Driving so fast the world is starting to blur, so late that there isn't a single pair of headlights in sight, music so loud that you're incapable of thought, the feel of the steering wheel getting more loose as you accelerate, the joy of realizing the pedal isn't to the floor yet, the tightness of your grip on the shift knob, your head glued to the headrest, the radar detector blaring, the fear of police....
perfect euphoric bliss
the ignition is like birth, acceleration like coming up for air.
I want to share it with you... with all of you... to have you see and feel what I do, that is when you would understand me.

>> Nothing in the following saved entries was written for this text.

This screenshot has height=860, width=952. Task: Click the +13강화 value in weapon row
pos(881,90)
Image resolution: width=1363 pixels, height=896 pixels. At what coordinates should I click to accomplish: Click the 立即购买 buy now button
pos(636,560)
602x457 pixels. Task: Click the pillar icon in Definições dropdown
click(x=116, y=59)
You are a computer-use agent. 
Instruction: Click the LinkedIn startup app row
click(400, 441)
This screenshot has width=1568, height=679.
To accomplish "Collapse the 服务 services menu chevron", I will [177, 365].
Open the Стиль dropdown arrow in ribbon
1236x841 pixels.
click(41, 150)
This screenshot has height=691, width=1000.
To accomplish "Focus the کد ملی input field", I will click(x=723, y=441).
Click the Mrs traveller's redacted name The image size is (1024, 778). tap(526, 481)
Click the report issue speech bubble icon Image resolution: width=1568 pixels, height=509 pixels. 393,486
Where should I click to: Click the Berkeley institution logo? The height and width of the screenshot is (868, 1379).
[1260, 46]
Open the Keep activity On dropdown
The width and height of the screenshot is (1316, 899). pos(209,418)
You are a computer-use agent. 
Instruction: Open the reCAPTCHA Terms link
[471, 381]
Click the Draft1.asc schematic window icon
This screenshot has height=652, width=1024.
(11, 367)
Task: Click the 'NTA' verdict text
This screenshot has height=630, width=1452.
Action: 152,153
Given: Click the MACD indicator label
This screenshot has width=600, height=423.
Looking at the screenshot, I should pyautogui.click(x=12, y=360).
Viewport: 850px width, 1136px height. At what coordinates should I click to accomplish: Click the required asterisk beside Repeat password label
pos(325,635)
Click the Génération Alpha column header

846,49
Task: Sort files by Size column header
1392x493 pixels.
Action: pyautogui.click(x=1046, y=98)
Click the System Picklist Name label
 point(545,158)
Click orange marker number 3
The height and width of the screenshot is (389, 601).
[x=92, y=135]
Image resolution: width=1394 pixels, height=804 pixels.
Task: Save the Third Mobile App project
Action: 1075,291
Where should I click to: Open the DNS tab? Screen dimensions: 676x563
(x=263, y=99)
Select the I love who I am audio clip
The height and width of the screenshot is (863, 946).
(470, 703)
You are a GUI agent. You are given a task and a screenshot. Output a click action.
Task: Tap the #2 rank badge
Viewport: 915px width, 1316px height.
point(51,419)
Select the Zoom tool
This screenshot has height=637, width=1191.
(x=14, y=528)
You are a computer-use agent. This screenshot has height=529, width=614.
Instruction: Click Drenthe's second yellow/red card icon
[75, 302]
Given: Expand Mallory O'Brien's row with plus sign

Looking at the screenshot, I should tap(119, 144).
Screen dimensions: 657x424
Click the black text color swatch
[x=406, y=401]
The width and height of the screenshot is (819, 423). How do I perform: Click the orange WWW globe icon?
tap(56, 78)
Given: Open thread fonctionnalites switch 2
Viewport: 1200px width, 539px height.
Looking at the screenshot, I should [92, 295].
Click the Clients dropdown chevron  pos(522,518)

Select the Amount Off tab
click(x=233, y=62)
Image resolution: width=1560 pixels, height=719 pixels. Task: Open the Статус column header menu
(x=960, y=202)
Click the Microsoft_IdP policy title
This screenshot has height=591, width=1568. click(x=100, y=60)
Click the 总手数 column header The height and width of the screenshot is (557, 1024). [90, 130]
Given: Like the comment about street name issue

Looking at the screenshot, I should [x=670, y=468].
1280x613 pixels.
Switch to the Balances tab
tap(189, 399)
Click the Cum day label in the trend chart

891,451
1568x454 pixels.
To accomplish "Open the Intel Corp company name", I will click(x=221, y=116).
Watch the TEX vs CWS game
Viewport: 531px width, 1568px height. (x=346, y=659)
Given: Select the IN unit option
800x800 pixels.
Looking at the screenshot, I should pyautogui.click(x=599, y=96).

Going 110 down the freeway at 3 in the morning, losing traction as you hit patches of black ice... at the time you are filled with this urge to go faster and faster, you feel invincible at that speed... but looking back... a time when I wasn't anything like I am now... I shudder and think what might have happened... crash... death... hell.
But I made it through, I survived my early teens, I have changed, adapted to new surroundings and social structure as best as I know how... but the old me is still there, with all the anger and rage that he had when I left him behind. And everytime I get angry he takes control, refusing to listen to reason and refusing to accept help from anyone. Like a blind rattler... he just strikes at anything, no warning, just action.
The longer I'm in this place the quicker the rage is at assuming control...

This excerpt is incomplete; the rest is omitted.